### Work task
Taking the line with "Where should I click to: Open" as the first and the line with "The width and height of the screenshot is (1568, 760)." as the last, set down exactly every line in that range from the entries below, and no more.
/---
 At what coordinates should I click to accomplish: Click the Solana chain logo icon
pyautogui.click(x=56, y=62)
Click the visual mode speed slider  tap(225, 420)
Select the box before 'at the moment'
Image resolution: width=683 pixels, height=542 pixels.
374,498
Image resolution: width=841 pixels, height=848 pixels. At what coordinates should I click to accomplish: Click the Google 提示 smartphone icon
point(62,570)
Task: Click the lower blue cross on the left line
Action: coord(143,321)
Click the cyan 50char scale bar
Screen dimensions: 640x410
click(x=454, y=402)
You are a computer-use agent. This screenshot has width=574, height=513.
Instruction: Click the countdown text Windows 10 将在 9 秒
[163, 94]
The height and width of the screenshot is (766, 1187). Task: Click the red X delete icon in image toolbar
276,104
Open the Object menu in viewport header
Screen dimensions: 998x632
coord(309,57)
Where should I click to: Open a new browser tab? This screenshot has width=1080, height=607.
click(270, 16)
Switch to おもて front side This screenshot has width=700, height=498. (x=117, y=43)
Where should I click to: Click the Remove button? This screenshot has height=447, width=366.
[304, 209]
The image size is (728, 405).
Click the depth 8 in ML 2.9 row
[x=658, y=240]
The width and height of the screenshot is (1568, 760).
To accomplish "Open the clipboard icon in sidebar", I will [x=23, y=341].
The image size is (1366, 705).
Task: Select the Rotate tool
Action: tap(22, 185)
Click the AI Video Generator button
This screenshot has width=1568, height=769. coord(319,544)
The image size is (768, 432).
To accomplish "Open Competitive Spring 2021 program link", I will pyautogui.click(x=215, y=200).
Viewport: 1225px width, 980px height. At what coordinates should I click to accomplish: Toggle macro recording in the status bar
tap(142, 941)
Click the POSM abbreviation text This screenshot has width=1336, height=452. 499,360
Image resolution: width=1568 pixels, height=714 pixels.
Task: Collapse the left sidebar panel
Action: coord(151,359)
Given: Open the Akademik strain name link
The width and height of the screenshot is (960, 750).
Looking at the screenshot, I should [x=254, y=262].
\---
### Completed exercise
Where should I click to: Open a new browser tab? This screenshot has width=1080, height=607.
click(270, 16)
Switch to おもて front side This screenshot has width=700, height=498. (x=117, y=43)
Where should I click to: Click the Remove button? This screenshot has height=447, width=366.
[304, 209]
The image size is (728, 405).
Click the depth 8 in ML 2.9 row
[x=658, y=240]
The width and height of the screenshot is (1568, 760).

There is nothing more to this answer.